The following functions combine general categories, like in a boolean algebra,
except that there is no ‘not’ operation.
— Function: uc_general_category_t
uc_general_category_or (
uc_general_category_t category1, uc_general_category_t category2)
Returns the union of two general categories.
This corresponds to the unions of the two sets of characters.
— Function: uc_general_category_t
uc_general_category_and (
uc_general_category_t category1, uc_general_category_t category2)
Returns the intersection of two general categories as bit masks.
This does not correspond to the intersection of the two sets of
characters.
— Function: uc_general_category_t
uc_general_category_and_not (
uc_general_category_t category1, uc_general_category_t category2)
Returns the intersection of a general category with the complement of a
second general category, as bit masks.
This does not correspond to the intersection with complement, when
viewing the categories as sets of characters.

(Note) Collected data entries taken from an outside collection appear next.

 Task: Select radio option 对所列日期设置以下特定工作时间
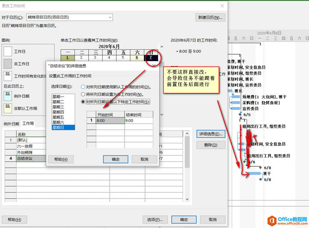tap(83, 102)
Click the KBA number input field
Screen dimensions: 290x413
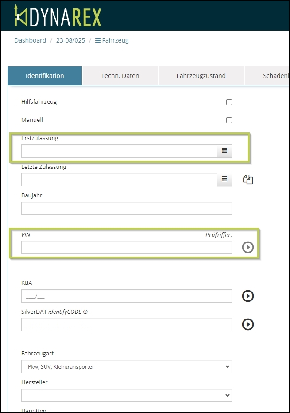pyautogui.click(x=126, y=296)
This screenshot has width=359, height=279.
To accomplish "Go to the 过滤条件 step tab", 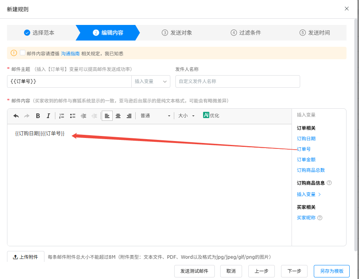I will 246,33.
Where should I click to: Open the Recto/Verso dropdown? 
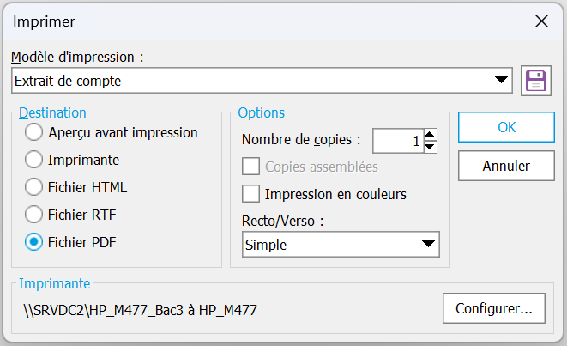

The following functions associate general categories with their name.
— Function: const char *
uc_general_category_name (
uc_general_category_t category)
Returns the name of a general category.
Returns NULL if the general category corresponds to a bit mask that does not
have a name.
— Function: uc_general_category_t
uc_general_category_byname (
const char *category_name)
Returns the general category given by name, e.g. "Lu".
The following functions view general categories as sets of Unicode characters.
— Function: uc_general_category_t
uc_general_category (
ucs4_t uc)
Returns the general category of a Unicode character.
This function uses a big table.
— Function: bool
uc_is_general_category (
ucs4_t uc, uc_general_category_t category)
Tests whether a Unicode character belongs to a given category.
The category argument can be a predefined general category or the
combination of several predefined general categories.